_Your instructions_: Each line of the records that holds "agent" should be shown in full.

━━━━━ Material supplied ━━━━━

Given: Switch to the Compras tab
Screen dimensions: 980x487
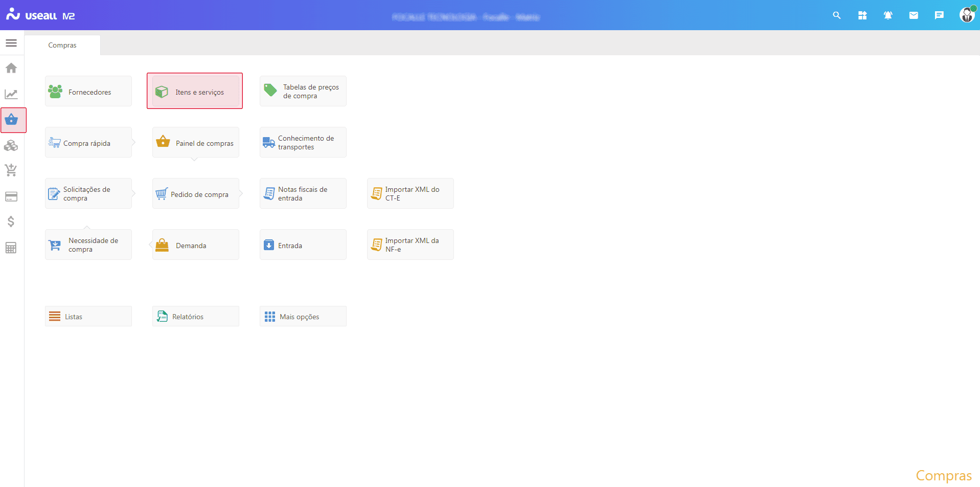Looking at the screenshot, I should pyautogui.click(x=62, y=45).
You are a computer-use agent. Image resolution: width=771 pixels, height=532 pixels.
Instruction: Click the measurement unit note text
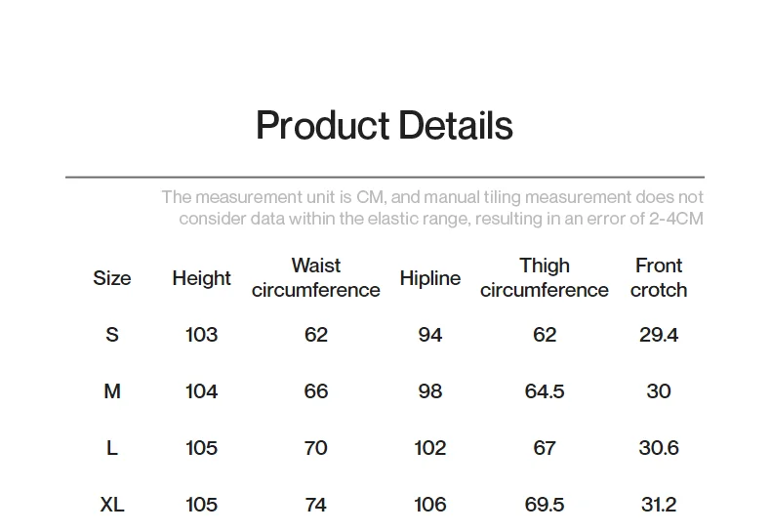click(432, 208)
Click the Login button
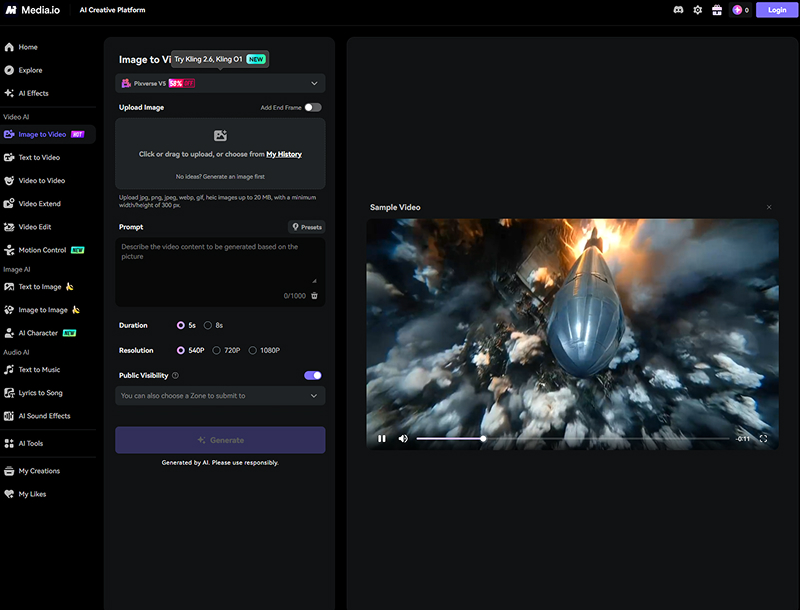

━━━━━
━━━━━ Material supplied ━━━━━

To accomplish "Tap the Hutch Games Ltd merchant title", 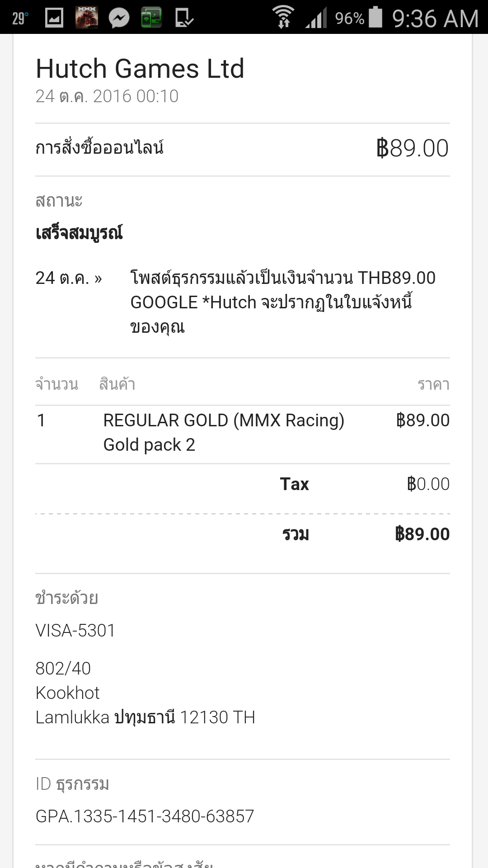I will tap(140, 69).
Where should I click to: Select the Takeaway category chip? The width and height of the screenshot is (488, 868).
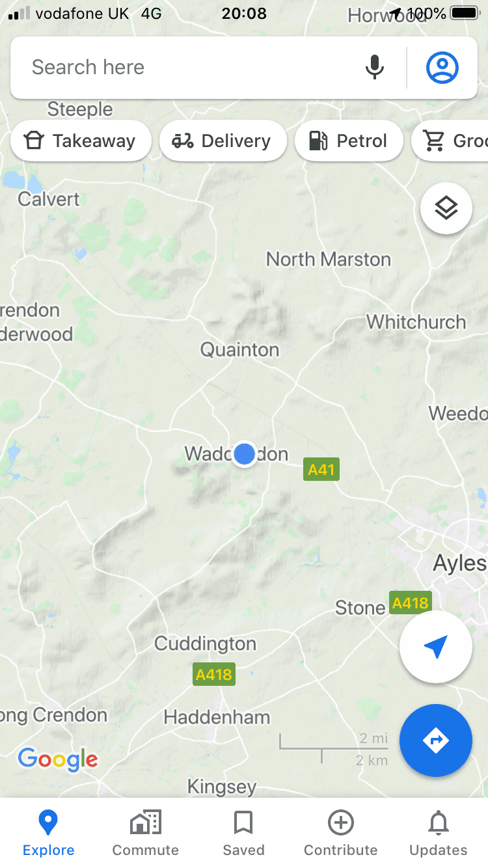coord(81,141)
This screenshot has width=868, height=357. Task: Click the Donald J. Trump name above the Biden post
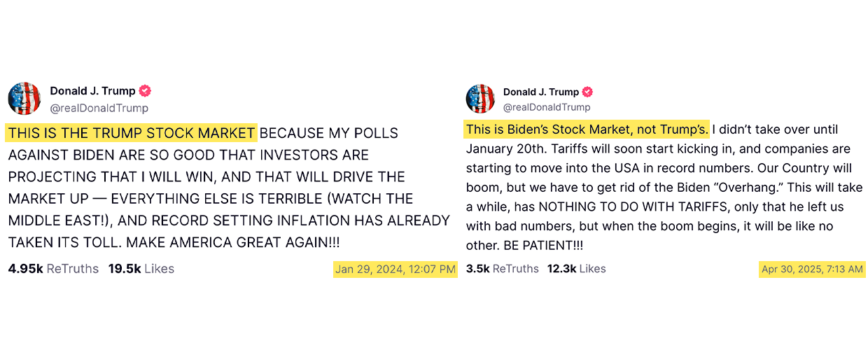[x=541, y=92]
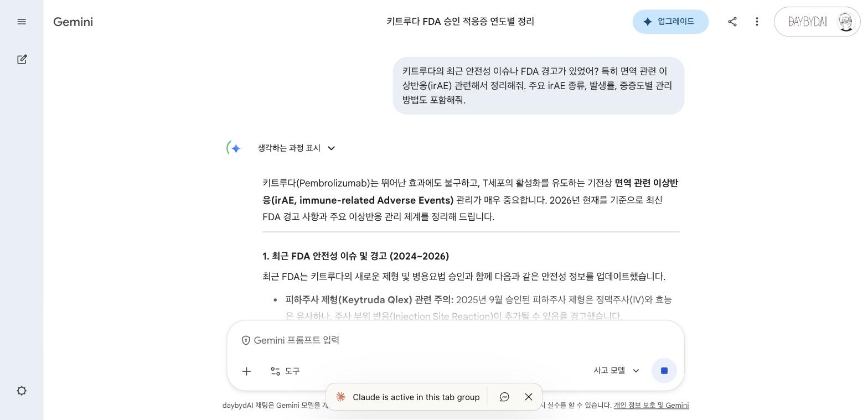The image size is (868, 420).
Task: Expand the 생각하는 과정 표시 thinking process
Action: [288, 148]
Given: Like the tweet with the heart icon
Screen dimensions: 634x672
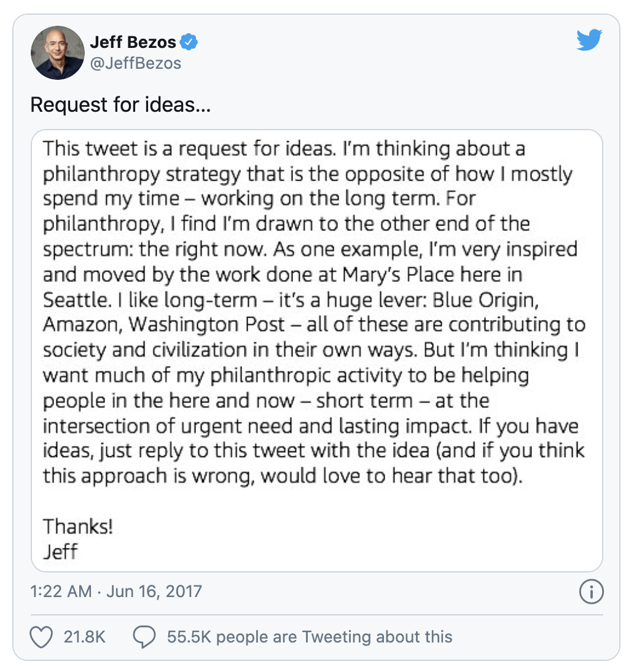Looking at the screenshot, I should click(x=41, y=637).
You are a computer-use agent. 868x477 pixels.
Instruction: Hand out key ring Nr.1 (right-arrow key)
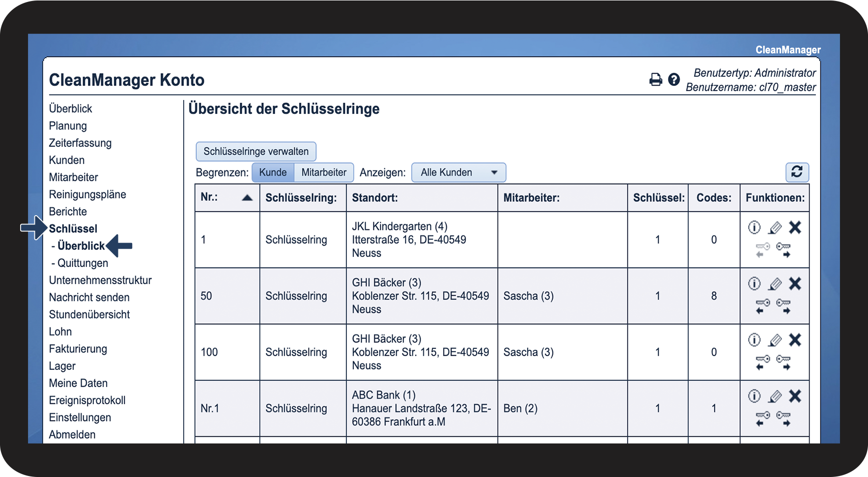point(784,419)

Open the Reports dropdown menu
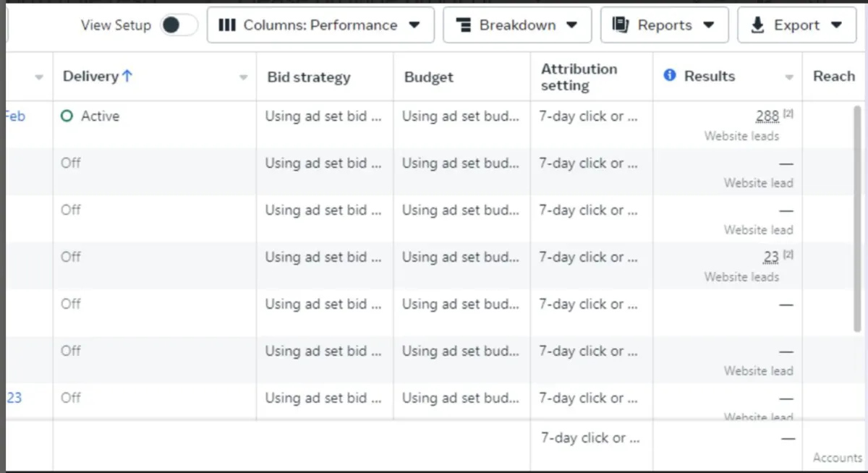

━━━━━
━━━━━ Material supplied ━━━━━

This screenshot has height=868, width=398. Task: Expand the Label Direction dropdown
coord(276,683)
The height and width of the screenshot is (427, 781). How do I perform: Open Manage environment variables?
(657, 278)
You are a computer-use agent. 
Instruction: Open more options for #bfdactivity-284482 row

━━━━━

_Your response_:
You are a computer-use agent. Image resolution: width=771 pixels, height=532 pixels.
You are a computer-use agent. 868x477 pixels.
You are a computer-use agent. 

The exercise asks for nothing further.